The film experiments with the two approaches by burrowing occasional visual bloodshed of chest-bursting and acid blood in an enticing landscape of concealment to derive tension surrounding the alien, as everything is kept in the shadows of the isolated craft setting where there is nowhere to run to.

Slasher Horror: Halloween (John Carpenter, 1978)

In 1963, a six-year-old Michael Myers brutally murdered his older sister Judith on Halloween night. Some 15 years later, he escapes from the psychiatric ward and heads back to his hometown, Haddonfield, to carry on his killings. His next victim is Laurie Strode (Jamie Lee Curtis), a teenage babysitter.

John Carptenter’s Halloween took the initial ideas Michael Powell and Alfred Hitchcock initiated in Peeping Tom and Psycho and rejuvenated them into a blueprint slasher that prioritises suspense over excessive visual carnage despite being about a series of killings. The film executes both story, characters and tone brilliantly to dignify its overall and distinct genre, orchestrating a thrilling and immersive experience of the slasher.

Zombie Horror: Night of the Living Dead (George A. Romero, 1968)

George A. Romero’s independent horror film stars Duane Jones and Judith O’Dea as two group members trapped in a farmhouse after the dead are reanimated and have an intense craving for human flesh.

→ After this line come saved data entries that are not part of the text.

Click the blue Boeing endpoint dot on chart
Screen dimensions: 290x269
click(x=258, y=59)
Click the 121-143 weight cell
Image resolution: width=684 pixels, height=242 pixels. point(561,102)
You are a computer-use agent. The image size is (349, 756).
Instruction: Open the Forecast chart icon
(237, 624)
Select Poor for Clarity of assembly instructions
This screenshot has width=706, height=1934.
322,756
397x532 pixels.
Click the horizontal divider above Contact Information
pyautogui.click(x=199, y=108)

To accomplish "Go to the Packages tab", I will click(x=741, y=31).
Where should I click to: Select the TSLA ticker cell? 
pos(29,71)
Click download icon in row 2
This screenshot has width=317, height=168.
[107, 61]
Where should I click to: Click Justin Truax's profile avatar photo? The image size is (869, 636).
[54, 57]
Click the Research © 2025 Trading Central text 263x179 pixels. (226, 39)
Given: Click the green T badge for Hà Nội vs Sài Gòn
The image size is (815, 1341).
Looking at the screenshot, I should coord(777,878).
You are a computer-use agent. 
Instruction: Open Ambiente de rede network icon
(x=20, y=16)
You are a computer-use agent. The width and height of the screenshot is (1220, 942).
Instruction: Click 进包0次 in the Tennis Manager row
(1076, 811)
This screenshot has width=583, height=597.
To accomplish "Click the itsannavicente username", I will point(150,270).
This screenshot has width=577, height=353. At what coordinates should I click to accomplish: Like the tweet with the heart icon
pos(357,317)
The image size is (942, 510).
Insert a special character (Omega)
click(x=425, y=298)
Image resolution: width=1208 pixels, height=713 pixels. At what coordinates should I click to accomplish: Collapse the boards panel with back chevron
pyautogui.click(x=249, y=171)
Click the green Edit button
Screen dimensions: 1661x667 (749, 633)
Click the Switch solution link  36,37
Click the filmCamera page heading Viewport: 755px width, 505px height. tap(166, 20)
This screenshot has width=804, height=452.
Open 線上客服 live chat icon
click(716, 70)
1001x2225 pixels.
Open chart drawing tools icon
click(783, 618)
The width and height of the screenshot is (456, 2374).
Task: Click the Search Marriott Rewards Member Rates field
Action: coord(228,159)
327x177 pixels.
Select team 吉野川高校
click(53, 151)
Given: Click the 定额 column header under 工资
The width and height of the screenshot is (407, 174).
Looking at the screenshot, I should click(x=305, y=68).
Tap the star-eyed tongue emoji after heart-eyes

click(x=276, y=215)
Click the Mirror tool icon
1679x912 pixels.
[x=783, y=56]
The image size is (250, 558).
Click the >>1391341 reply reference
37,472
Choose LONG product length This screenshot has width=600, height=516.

Night of the Living Dead is the pivotal moment where horror created the zombie trope and the social-political commentary outlet. Romero’s film employs visuals, performances, contextual backdrop and props to illustrate a tonal and conceptual feature that scares through visual carnage and exposure of societal ills. The undead feasting sequence is one of horror’s most disturbing and gruesome scenes, accentuated by how realistic and raw everything looks. The ending is also tragic in alluding to societal racial prejudice.